From the line below containing "Instruction: Open the" to the final line, print each line exactly as written. No pictures belong in the copy.

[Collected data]

· · ·

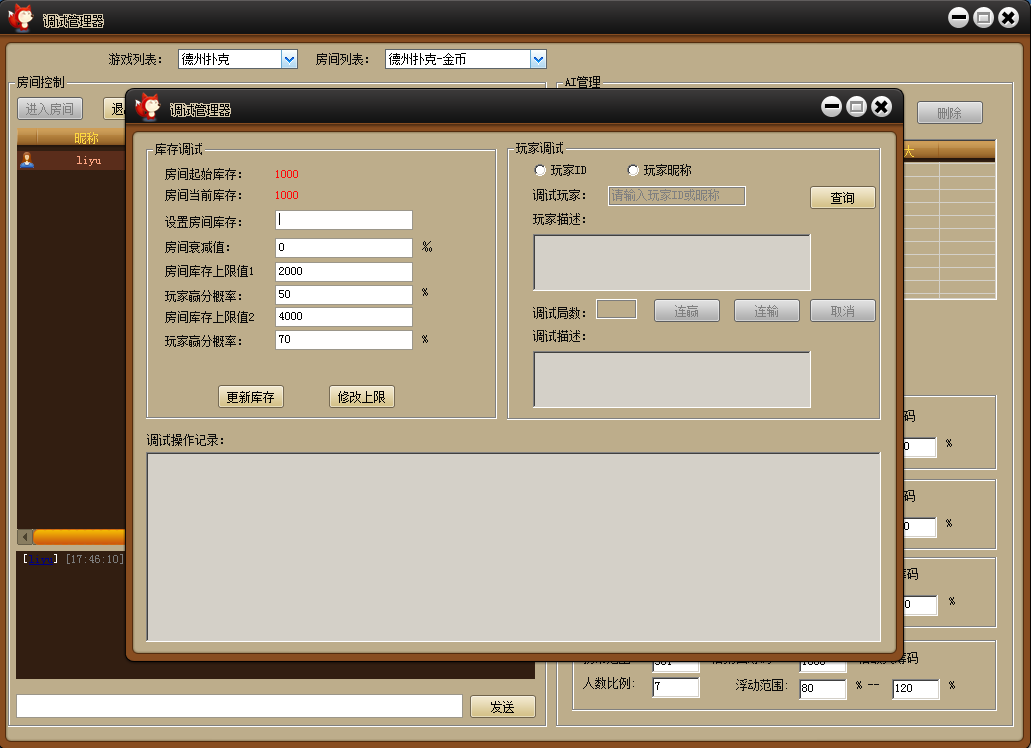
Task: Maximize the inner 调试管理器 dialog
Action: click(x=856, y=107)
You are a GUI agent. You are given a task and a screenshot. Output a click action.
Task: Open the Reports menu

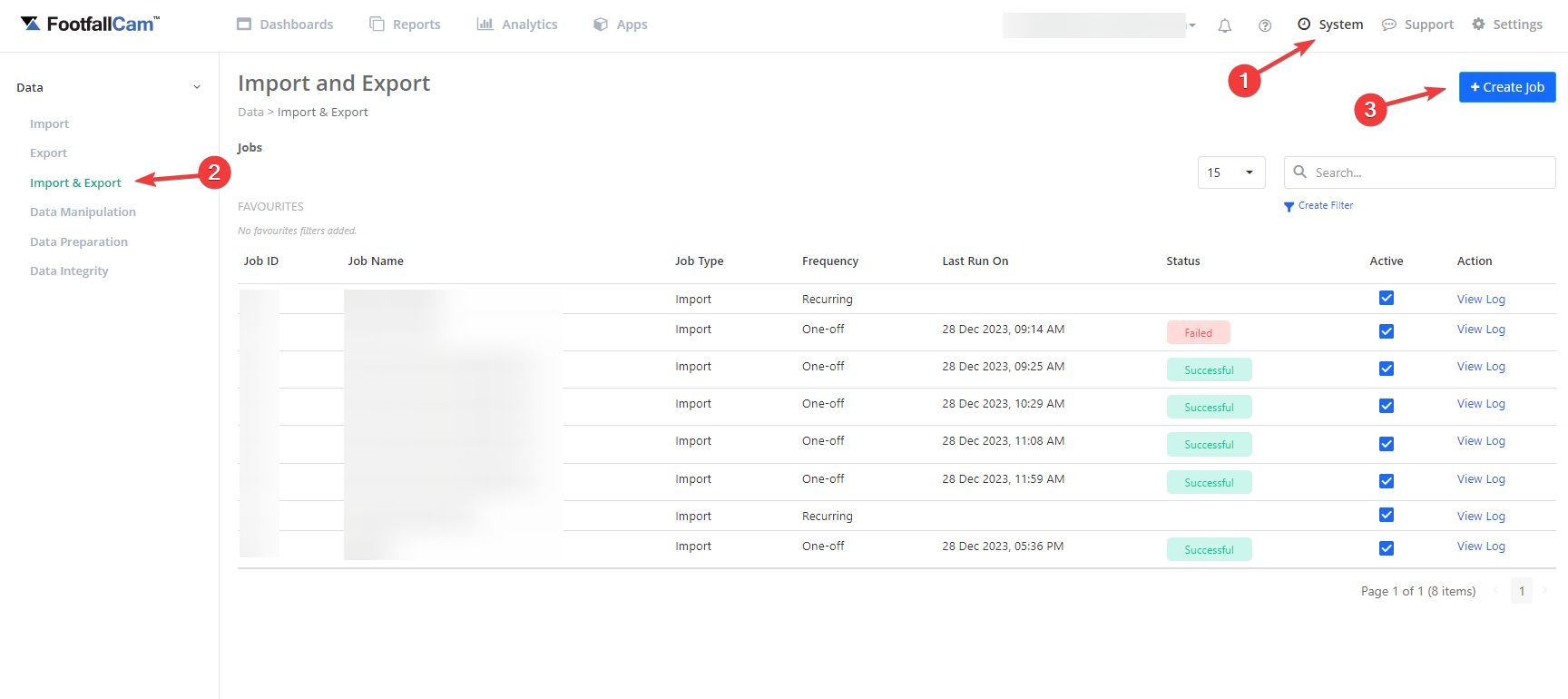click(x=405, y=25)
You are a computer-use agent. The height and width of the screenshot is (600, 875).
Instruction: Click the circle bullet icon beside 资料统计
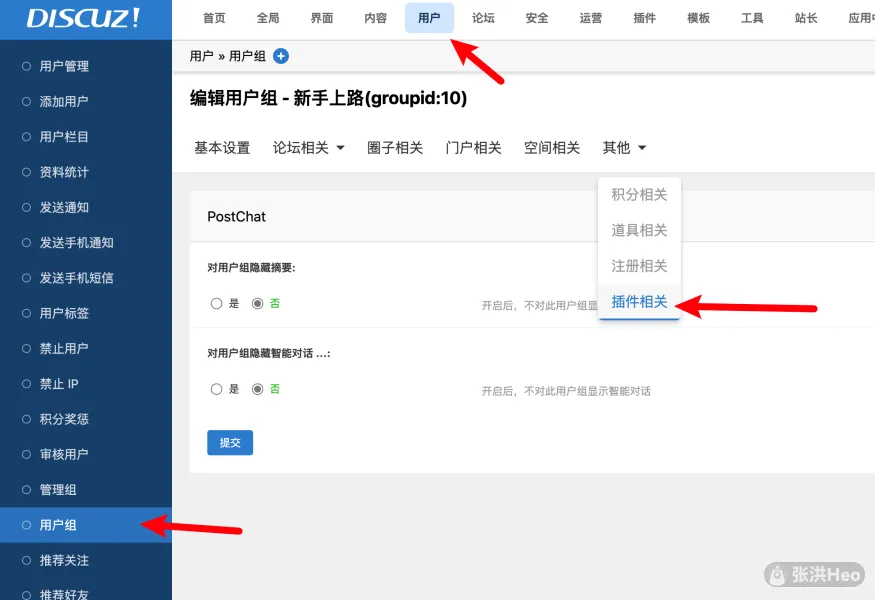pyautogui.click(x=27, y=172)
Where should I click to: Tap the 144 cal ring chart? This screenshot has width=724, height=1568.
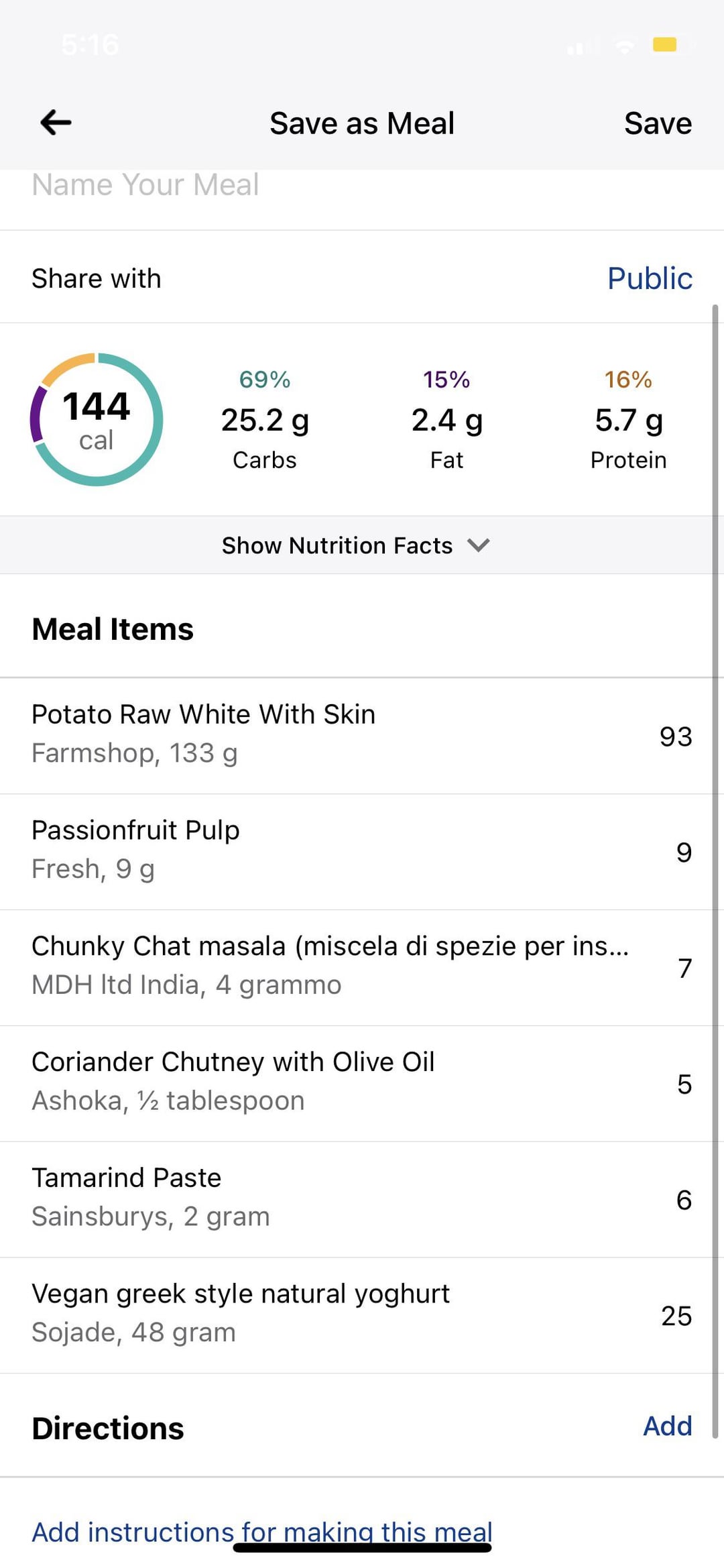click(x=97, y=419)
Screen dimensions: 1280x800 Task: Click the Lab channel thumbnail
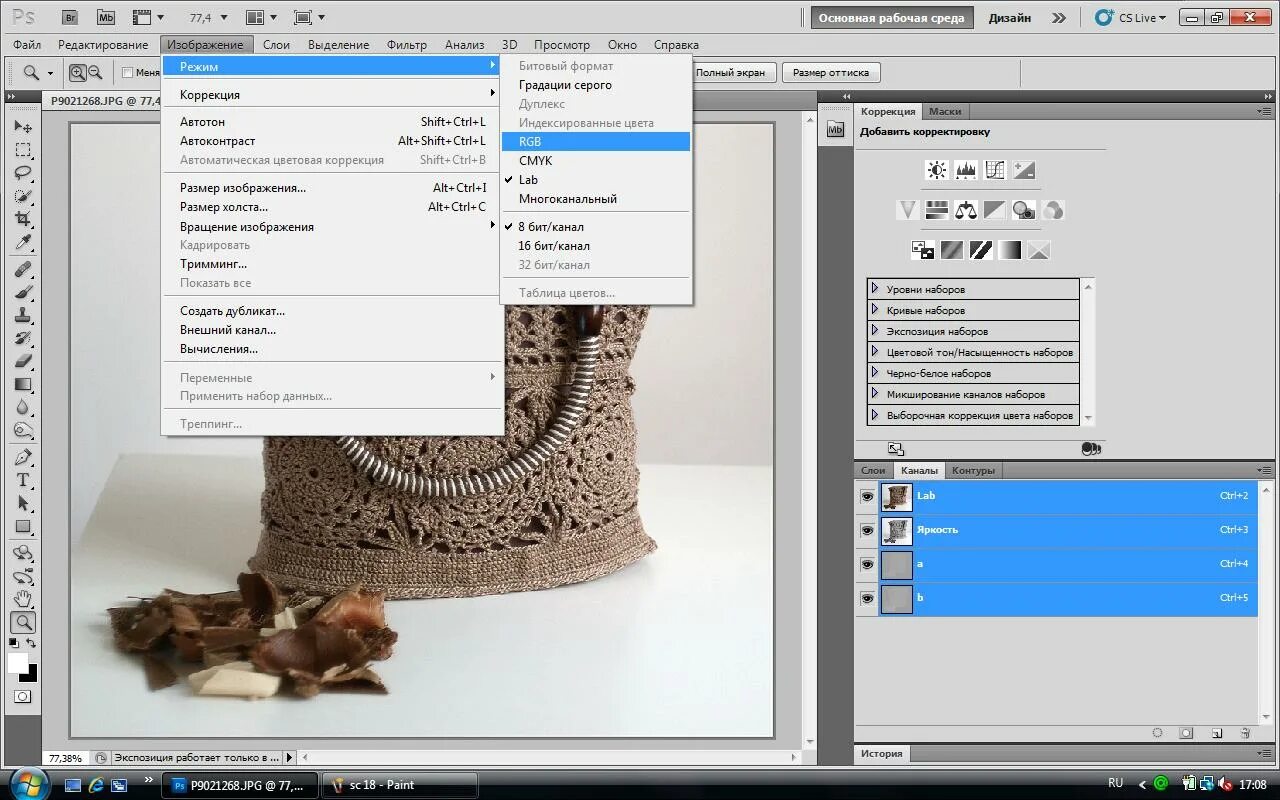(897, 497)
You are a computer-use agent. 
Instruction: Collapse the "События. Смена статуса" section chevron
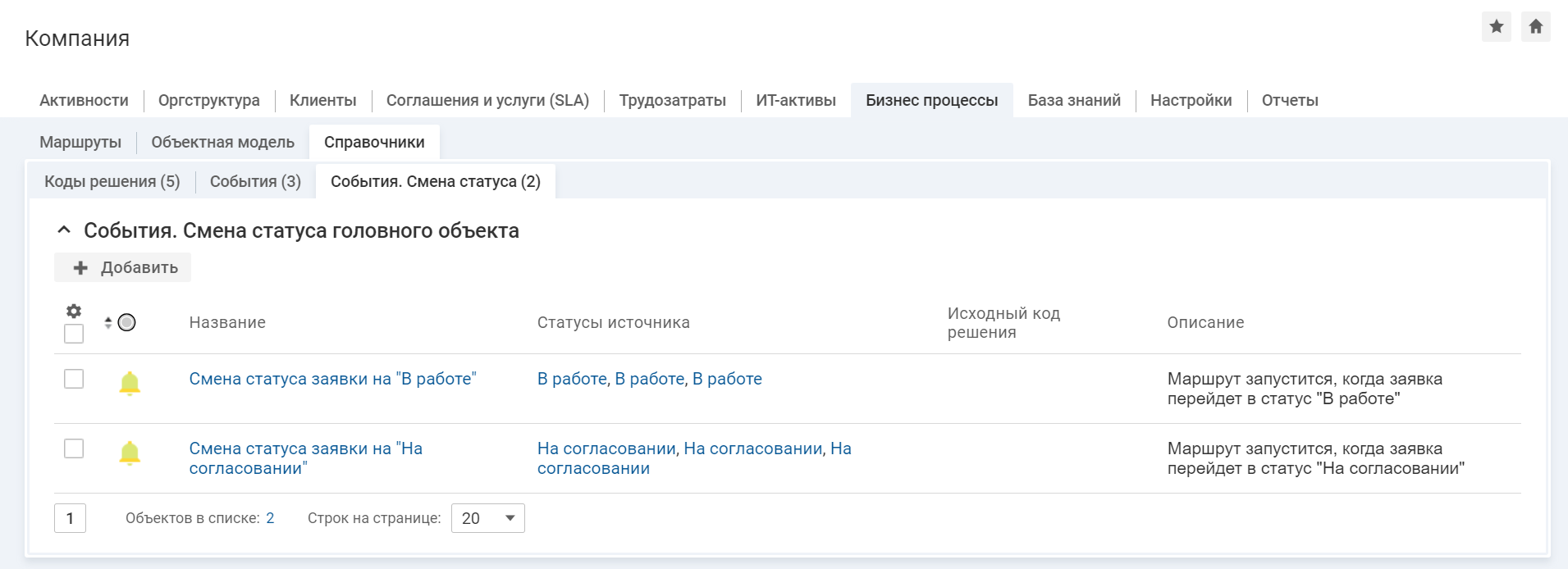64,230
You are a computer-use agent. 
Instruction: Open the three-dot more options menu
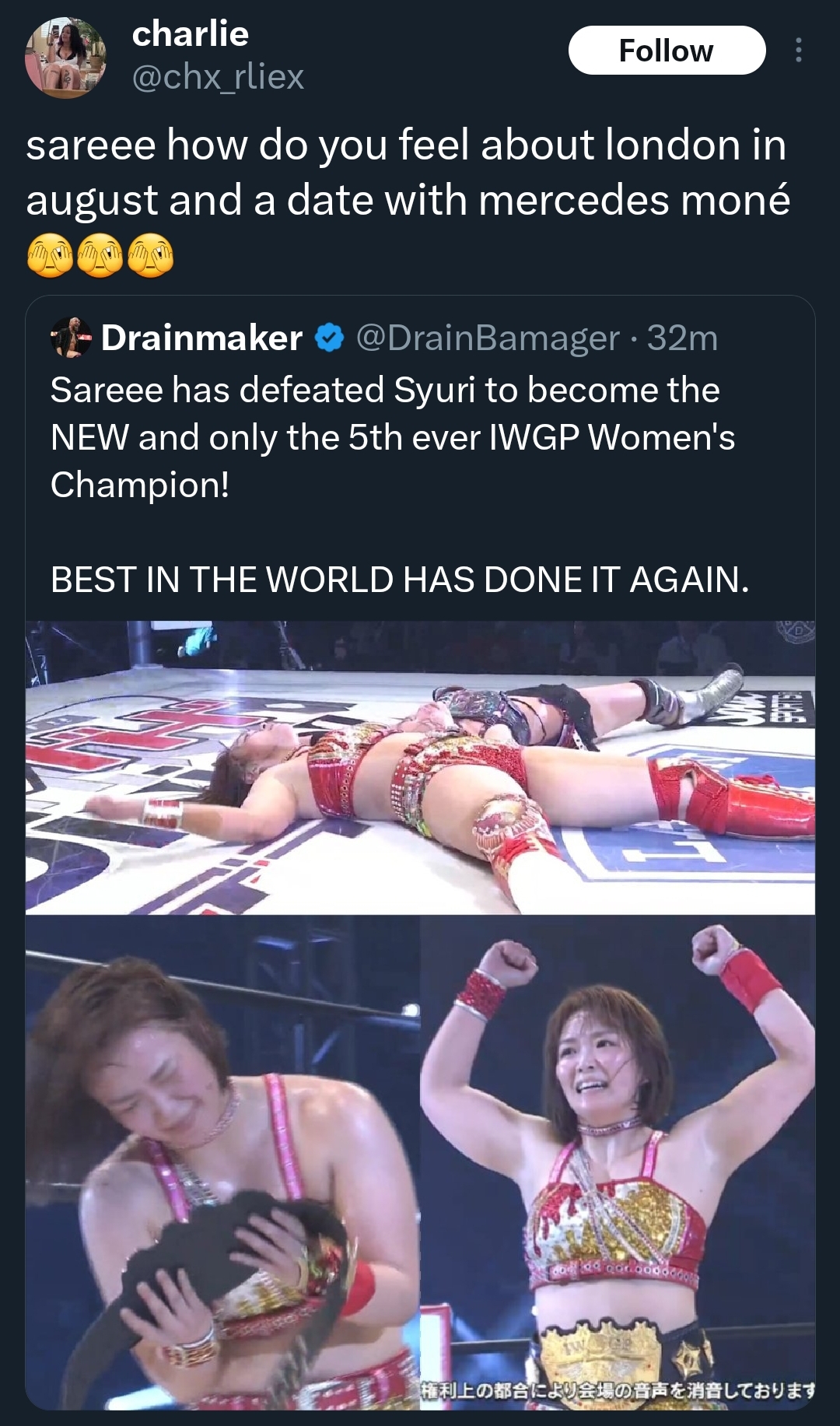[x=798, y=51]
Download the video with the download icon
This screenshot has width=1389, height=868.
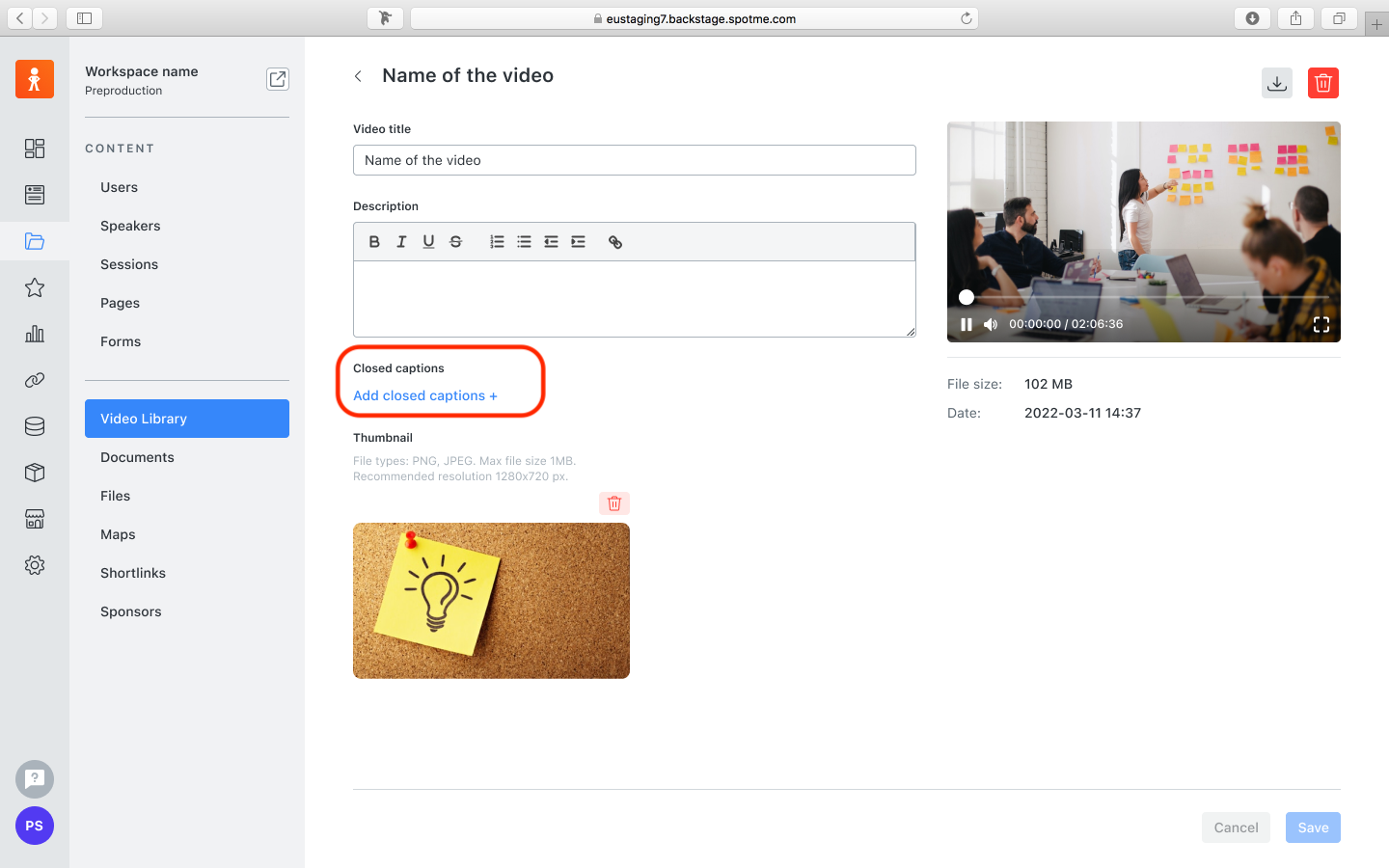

· · ·

__Task result__.
Instruction: Open the three-dot more options menu
[x=798, y=51]
Download the video with the download icon
This screenshot has width=1389, height=868.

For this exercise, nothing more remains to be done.